Information supplied ->
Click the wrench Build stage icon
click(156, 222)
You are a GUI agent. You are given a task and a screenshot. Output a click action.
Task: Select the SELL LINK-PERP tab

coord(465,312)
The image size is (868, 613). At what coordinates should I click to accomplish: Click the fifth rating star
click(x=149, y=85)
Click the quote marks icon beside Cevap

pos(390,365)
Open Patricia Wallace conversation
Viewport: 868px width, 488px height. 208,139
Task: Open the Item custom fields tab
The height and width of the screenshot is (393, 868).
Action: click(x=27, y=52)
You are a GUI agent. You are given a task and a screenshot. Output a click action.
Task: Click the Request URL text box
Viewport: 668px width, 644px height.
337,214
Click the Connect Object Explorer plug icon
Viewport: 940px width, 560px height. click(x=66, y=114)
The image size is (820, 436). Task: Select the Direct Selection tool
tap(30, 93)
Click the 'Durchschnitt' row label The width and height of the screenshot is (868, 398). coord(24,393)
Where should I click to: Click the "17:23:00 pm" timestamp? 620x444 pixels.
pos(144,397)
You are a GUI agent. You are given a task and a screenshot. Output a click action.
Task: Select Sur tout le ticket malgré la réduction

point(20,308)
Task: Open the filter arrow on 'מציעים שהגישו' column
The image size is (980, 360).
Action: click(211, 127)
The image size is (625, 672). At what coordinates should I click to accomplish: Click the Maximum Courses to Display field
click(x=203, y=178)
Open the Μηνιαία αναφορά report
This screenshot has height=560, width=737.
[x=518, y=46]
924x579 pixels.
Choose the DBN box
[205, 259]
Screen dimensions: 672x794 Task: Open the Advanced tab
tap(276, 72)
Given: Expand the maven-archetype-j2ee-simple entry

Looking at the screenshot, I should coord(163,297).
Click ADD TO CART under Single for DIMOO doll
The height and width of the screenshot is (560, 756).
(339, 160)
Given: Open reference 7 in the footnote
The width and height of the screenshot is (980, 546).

Aim of the task -> Write every line of the material out again exactly.

Exercise output ->
Click the wrench Build stage icon
click(156, 222)
You are a GUI agent. You are given a task and a screenshot. Output a click action.
Task: Select the SELL LINK-PERP tab

coord(465,312)
The image size is (868, 613). At what coordinates should I click to accomplish: Click the fifth rating star
click(x=149, y=85)
Click the quote marks icon beside Cevap

pos(390,365)
Open Patricia Wallace conversation
Viewport: 868px width, 488px height. 208,139
Task: Open the Item custom fields tab
The height and width of the screenshot is (393, 868).
Action: click(x=27, y=52)
You are a GUI agent. You are given a task and a screenshot. Output a click action.
Task: Click the Request URL text box
Viewport: 668px width, 644px height.
337,214
Click the Connect Object Explorer plug icon
Viewport: 940px width, 560px height. click(x=66, y=114)
The image size is (820, 436). Task: Select the Direct Selection tool
tap(30, 93)
Click the 'Durchschnitt' row label The width and height of the screenshot is (868, 398). coord(24,393)
Where should I click to: Click the "17:23:00 pm" timestamp? 620x444 pixels.
pos(144,397)
You are a GUI agent. You are given a task and a screenshot. Output a click action.
Task: Select Sur tout le ticket malgré la réduction

point(20,308)
Task: Open the filter arrow on 'מציעים שהגישו' column
The image size is (980, 360).
Action: click(211, 127)
The image size is (625, 672). At what coordinates should I click to accomplish: Click the Maximum Courses to Display field
click(x=203, y=178)
Open the Μηνιαία αναφορά report
This screenshot has height=560, width=737.
[x=518, y=46]
924x579 pixels.
Choose the DBN box
[205, 259]
Screen dimensions: 672x794 Task: Open the Advanced tab
tap(276, 72)
Given: Expand the maven-archetype-j2ee-simple entry

Looking at the screenshot, I should coord(163,297).
Click ADD TO CART under Single for DIMOO doll
The height and width of the screenshot is (560, 756).
(339, 160)
Given: Open reference 7 in the footnote
The width and height of the screenshot is (980, 546).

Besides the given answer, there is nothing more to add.